Стражники удивленно покосились на Дивосила. Только теперь он понял, что выглядит смешнее обычного: взлохмаченный, с женской рубахой в руках и горящими глазами. Опять слух о помешательстве пойдет. Ну и пусть.
Дивосил выскочил за ворота. За ними его ждало еще больше насмешек и косых взглядов. Боярские и купеческие слуги сновали туда-сюда и всматривались в лицо Дивосила, явно ища там следы безумия. Поначалу он злился, потом привык и иногда даже радовался – хорошо им, не знавшим вкуса войны, этого отвратительного дыма и воя, что пробирал до костей.
Детинец поражал красотой – яркие крыши с птицами-хранителями, расписные створки и тяжелые высокие ворота возле каждого терема. На них малевали клювы, крылья, когти, реже – дубы. Бояре чаще восхваляли князя, нежели Перуна[11]. Не с того ли начались несчастья?
Дивосил отряхнулся и поспешил к воротам, что отделяли детинец от посада. Витязи пропустили его, не задавая лишних вопросов – только заулыбались нехорошо. Дивосил почти поймал их мысли, мол, бежит простак от какой-то купчихи, пока муж не видит, вон и рубаху на память прихватил.
За воротами виднелась вечевая степень, в стороне от нее вилась тропка, ведущая к капищу. Туда-то и побежал Дивосил. Глупец! Он только теперь понял, что мог бы завернуть к конюшне и взять лошадь. С ней было бы быстрее.
Капище в Гданеце было знатное – аж стыдно с другими сравнивать. Окруженное соснами и высоким забором, оно словно застыло меж двух миров. А какая сила исходила от бревен! Дивосил чувствовал трепет, приближаясь ко входу. Как будто переступал грань и оказывался одной ногой среди мертвых. Аж пробирало!

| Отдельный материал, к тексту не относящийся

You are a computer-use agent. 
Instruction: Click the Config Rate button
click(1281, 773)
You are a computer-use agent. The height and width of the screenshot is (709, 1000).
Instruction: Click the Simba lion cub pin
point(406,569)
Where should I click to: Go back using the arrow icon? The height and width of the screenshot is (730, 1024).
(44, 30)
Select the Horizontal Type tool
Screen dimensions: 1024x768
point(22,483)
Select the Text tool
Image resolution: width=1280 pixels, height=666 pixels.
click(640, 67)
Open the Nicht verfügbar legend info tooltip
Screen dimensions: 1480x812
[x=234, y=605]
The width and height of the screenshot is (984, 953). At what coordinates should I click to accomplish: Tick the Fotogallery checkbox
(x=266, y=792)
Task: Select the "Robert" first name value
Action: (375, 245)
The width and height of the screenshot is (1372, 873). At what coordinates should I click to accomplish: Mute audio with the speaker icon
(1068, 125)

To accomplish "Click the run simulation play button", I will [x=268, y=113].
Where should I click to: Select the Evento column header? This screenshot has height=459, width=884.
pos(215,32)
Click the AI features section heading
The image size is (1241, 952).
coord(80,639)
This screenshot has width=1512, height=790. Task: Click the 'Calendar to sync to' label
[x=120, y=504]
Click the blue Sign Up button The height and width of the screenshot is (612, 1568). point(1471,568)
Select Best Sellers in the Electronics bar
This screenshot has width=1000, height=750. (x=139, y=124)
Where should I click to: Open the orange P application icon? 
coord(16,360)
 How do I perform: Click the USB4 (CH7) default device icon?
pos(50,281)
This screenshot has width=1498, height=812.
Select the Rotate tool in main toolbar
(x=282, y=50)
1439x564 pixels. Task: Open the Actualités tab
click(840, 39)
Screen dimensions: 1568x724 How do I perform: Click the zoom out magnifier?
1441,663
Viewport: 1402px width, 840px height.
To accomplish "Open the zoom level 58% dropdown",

Волхвы бродили вокруг пламени. Неподалеку кипело травяное варево. Дивосил уловил запахи полыни и лесных ягод. Любопытно, что волхвы собирались из него сделать? Колдовской отвар или жертву богам?
– Доброго дня, – поклонился Дивосил. – Я с подарком для Мокоши-матушки.
Волхвы ничего не ответили – лишь едва кивнули.
С трудом подавляя дрожь в ногах, Дивосил прошел к кумиру[12]Мокоши. Вокруг нее искорки отплясывали особенно ярко – даже ярче, чем возле Перуна. Не знак ли это?
– Здравствуй, Мокошь-матушко, – начал Дивосил. – Пришел я к тебе с даром и просьбой, не откажи, – он перешел на шепот. – Прими дар да поведай мне о чародее Лихославе, что ступал по этой земле три века назад.
И бросил рубаху в пламя.
Поначалу ничего не происходило. Дивосил стоял у кумира, трясущийся, ждущий, что богиня набросится на него с криком: «Да как ты посмел побеспокоить меня?!» – но нет, пламя горело ровно.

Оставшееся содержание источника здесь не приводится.